[Data provided]
========================================================================
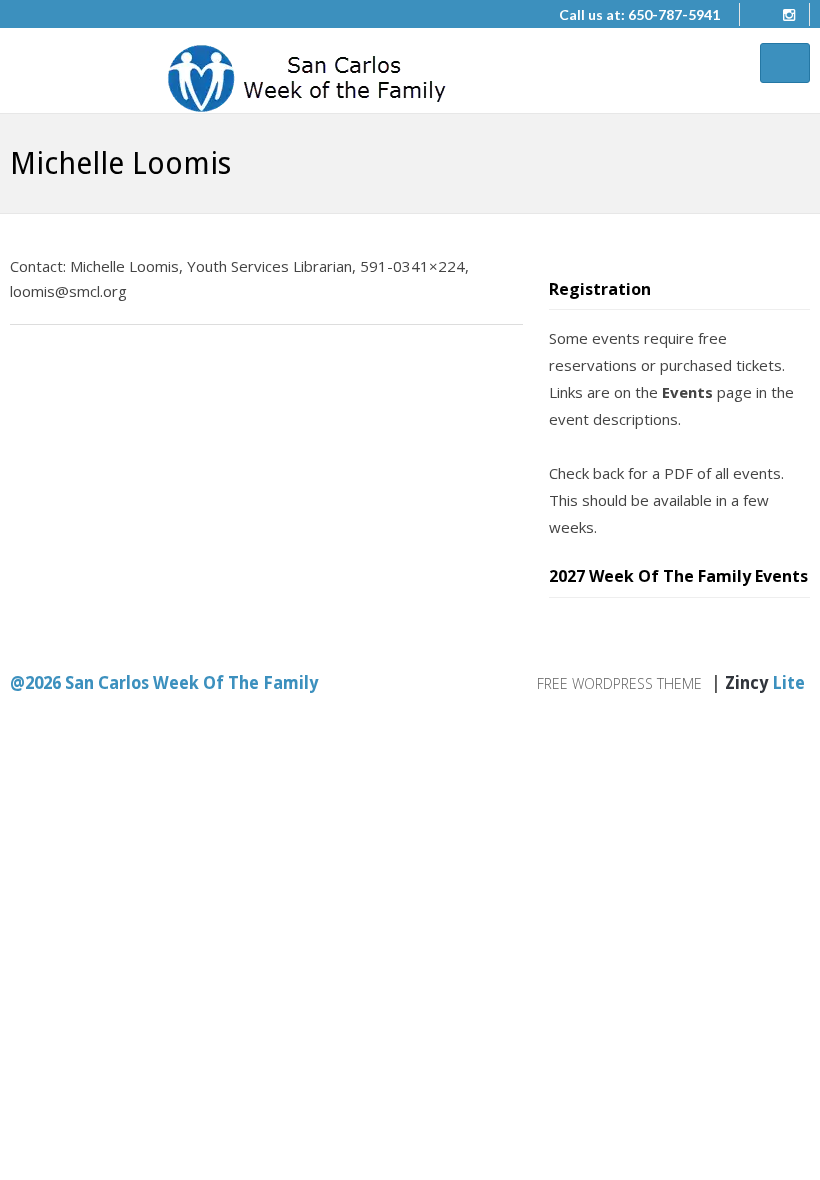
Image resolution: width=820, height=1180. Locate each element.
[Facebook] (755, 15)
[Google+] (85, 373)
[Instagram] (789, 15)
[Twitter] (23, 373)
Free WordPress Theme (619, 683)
========================================================================
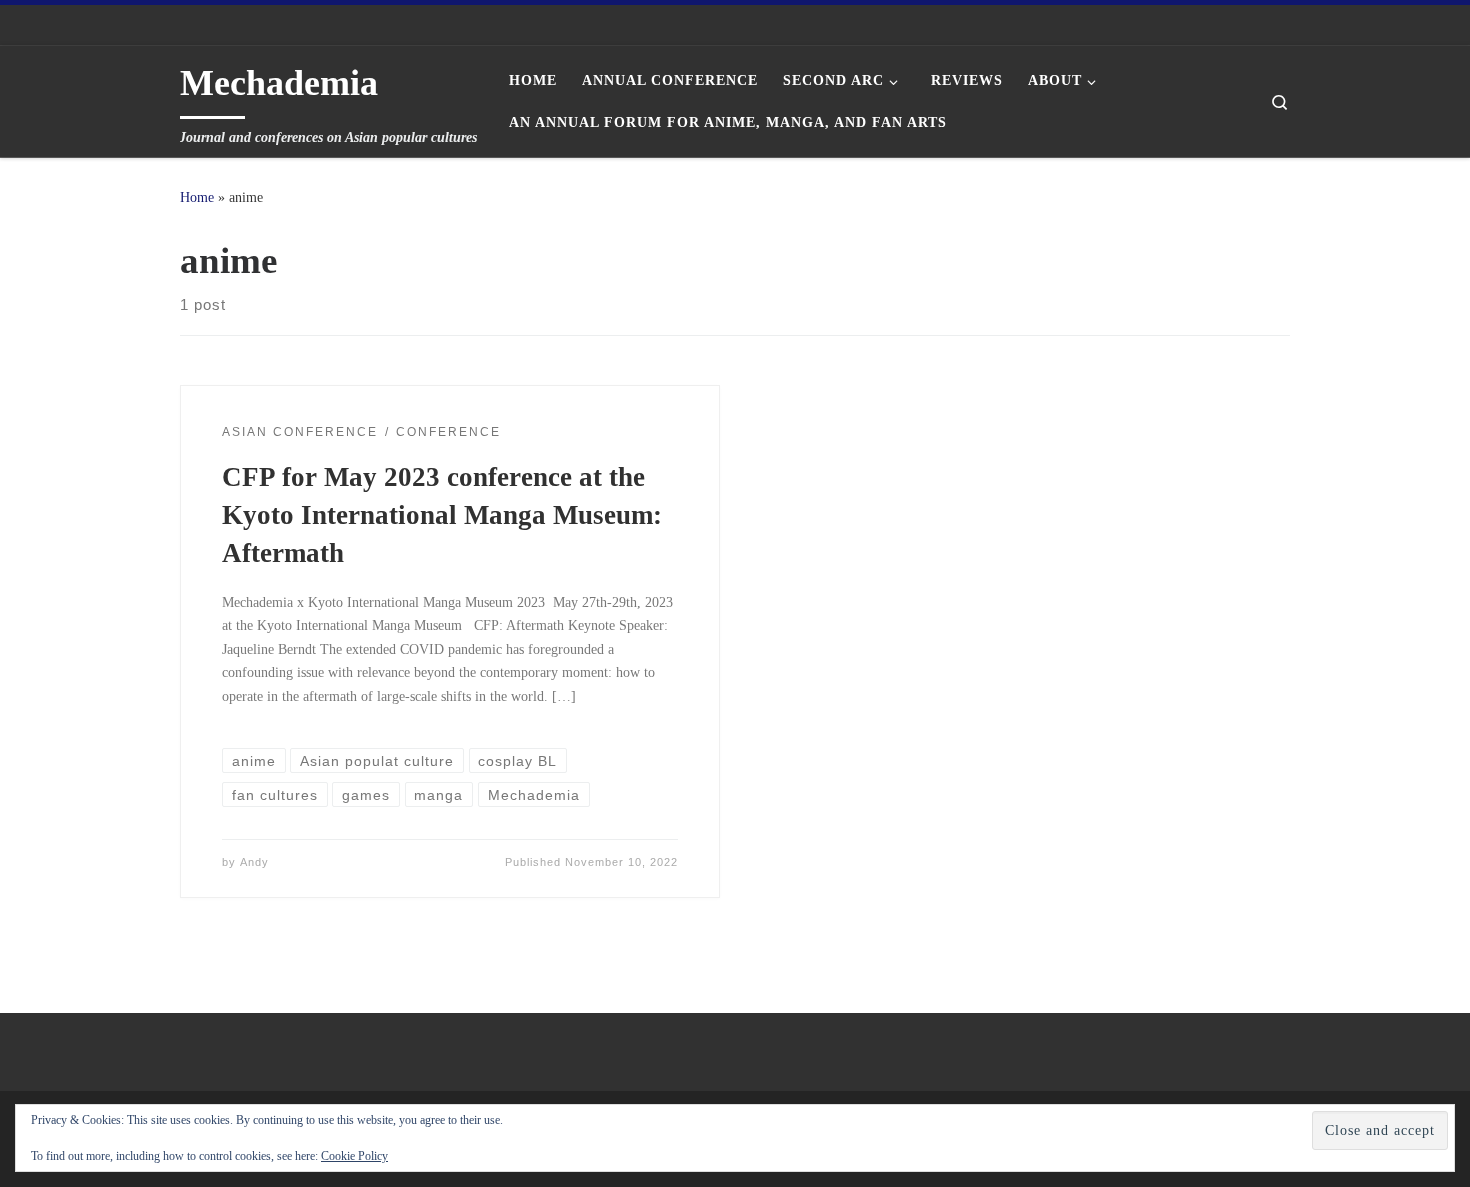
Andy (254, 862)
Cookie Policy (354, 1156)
========================================================================
[Instructions for the task] One stretch of the lines above is wanted, from the line that contains "[Facebook] (755, 15)" through the line that contains "Free WordPress Theme (619, 683)". Output it exactly.

[Answer area]
[Facebook] (755, 15)
[Google+] (85, 373)
[Instagram] (789, 15)
[Twitter] (23, 373)
Free WordPress Theme (619, 683)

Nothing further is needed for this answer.